Assuming Jonathan Rauch doesn't have his facts all wrong, this man -- convicted of a series of charges stemming from an arrest for alleged violations of Honduran lobster-catching law that weren't actually illegal -- certainly seems to deserve a little of the old presidential clemency. The presidential pardon power doesn't, in my opinion, make a ton of institutional sense. It does, however, give the president some opportunity to do some good. Instead, in practice, it mostly seems to get used to help facilitate either petty graft (Marc Rich) or else Republican efforts to cover up serious abuses of power.

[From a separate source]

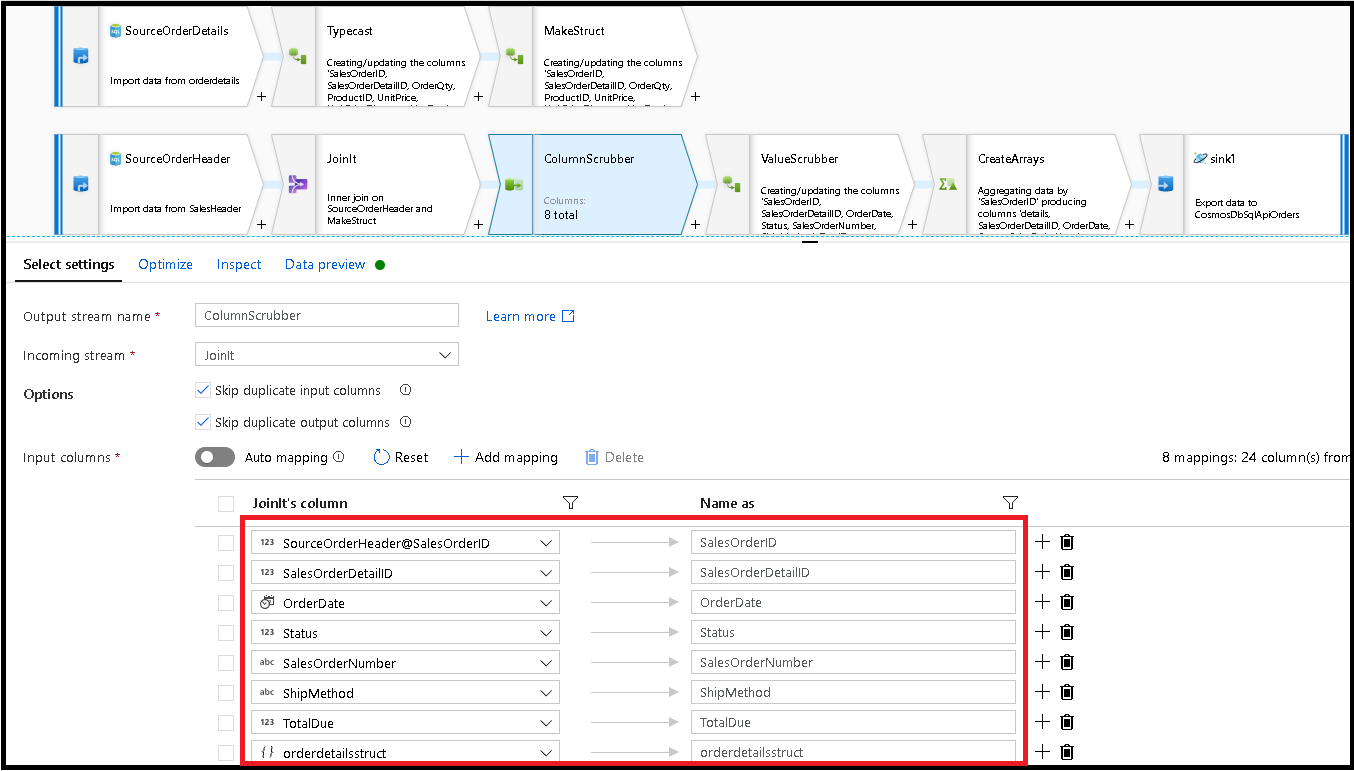Uncheck Skip duplicate output columns
Image resolution: width=1354 pixels, height=771 pixels.
pyautogui.click(x=203, y=422)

Ankush, I'm afraid, is a bit confued. The reason James Kirchik's inane posts wind up on The Plank is that he isn't "the assistant to TNR's editor, Franklin Foer." He's Martin Peretz's assistant, so (low) quality of work is not a bar to publication.
My family was celebrating an early passover (so much more convenient to just do it on the weekend) today and somehow my little brother got to talking smack about video-blogging. "Tell it to the camera," I said. And so we did -- Web 2.0 rules:
Apologies for the lack of hoodie. Congratulations to Ohio State.